Collected data:
=-=-=-=-=

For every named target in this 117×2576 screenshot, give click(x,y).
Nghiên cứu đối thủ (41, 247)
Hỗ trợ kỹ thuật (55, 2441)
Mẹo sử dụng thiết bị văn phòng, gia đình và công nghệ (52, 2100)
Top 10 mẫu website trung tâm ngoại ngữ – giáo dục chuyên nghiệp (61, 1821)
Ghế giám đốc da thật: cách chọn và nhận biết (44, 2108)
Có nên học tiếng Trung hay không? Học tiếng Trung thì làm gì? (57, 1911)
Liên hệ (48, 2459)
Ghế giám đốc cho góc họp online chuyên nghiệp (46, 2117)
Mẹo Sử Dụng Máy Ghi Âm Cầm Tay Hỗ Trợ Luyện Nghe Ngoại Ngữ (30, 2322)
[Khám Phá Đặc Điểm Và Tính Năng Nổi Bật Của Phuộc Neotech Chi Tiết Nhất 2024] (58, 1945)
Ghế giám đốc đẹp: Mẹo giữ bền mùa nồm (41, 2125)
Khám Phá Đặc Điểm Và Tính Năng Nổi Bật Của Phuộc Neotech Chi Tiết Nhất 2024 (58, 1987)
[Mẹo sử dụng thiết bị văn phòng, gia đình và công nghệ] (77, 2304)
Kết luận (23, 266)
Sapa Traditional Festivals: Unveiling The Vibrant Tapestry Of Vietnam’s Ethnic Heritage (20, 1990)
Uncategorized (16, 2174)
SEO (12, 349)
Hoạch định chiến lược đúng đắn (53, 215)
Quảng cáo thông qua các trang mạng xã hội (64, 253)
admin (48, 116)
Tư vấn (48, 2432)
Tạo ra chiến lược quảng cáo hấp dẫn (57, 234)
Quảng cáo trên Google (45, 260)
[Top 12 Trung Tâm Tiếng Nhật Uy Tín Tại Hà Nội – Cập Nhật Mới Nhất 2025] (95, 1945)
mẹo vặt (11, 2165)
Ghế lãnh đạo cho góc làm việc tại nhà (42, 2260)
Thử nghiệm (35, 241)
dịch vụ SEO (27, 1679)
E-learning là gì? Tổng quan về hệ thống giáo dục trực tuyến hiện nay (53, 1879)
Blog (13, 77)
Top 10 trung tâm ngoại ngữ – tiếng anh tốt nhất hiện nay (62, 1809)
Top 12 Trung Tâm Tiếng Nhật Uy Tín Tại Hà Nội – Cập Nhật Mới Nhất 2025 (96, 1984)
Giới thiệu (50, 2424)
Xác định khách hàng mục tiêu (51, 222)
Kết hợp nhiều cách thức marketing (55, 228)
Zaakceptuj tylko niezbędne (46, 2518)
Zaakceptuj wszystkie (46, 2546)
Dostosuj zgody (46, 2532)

=-=-=-=-=

Task prompt: Make an exact copy of all the data.

The answer:
For every named target in this 117×2576 screenshot, give click(x,y).
Nghiên cứu đối thủ (41, 247)
Hỗ trợ kỹ thuật (55, 2441)
Mẹo sử dụng thiết bị văn phòng, gia đình và công nghệ (52, 2100)
Top 10 mẫu website trung tâm ngoại ngữ – giáo dục chuyên nghiệp (61, 1821)
Ghế giám đốc da thật: cách chọn và nhận biết (44, 2108)
Có nên học tiếng Trung hay không? Học tiếng Trung thì làm gì? (57, 1911)
Liên hệ (48, 2459)
Ghế giám đốc cho góc họp online chuyên nghiệp (46, 2117)
Mẹo Sử Dụng Máy Ghi Âm Cầm Tay Hỗ Trợ Luyện Nghe Ngoại Ngữ (30, 2322)
[Khám Phá Đặc Điểm Và Tính Năng Nổi Bật Của Phuộc Neotech Chi Tiết Nhất 2024] (58, 1945)
Ghế giám đốc đẹp: Mẹo giữ bền mùa nồm (41, 2125)
Khám Phá Đặc Điểm Và Tính Năng Nổi Bật Của Phuộc Neotech Chi Tiết Nhất 2024 (58, 1987)
[Mẹo sử dụng thiết bị văn phòng, gia đình và công nghệ] (77, 2304)
Kết luận (23, 266)
Sapa Traditional Festivals: Unveiling The Vibrant Tapestry Of Vietnam’s Ethnic Heritage (20, 1990)
Uncategorized (16, 2174)
SEO (12, 349)
Hoạch định chiến lược đúng đắn (53, 215)
Quảng cáo thông qua các trang mạng xã hội (64, 253)
admin (48, 116)
Tư vấn (48, 2432)
Tạo ra chiến lược quảng cáo hấp dẫn (57, 234)
Quảng cáo trên Google (45, 260)
[Top 12 Trung Tâm Tiếng Nhật Uy Tín Tại Hà Nội – Cập Nhật Mới Nhất 2025] (95, 1945)
mẹo vặt (11, 2165)
Ghế lãnh đạo cho góc làm việc tại nhà (42, 2260)
Thử nghiệm (35, 241)
dịch vụ SEO (27, 1679)
E-learning là gì? Tổng quan về hệ thống giáo dục trực tuyến hiện nay (53, 1879)
Blog (13, 77)
Top 10 trung tâm ngoại ngữ – tiếng anh tốt nhất hiện nay (62, 1809)
Top 12 Trung Tâm Tiếng Nhật Uy Tín Tại Hà Nội – Cập Nhật Mới Nhất 2025 (96, 1984)
Giới thiệu (50, 2424)
Xác định khách hàng mục tiêu (51, 222)
Kết hợp nhiều cách thức marketing (55, 228)
Zaakceptuj tylko niezbędne (46, 2518)
Zaakceptuj wszystkie (46, 2546)
Dostosuj zgody (46, 2532)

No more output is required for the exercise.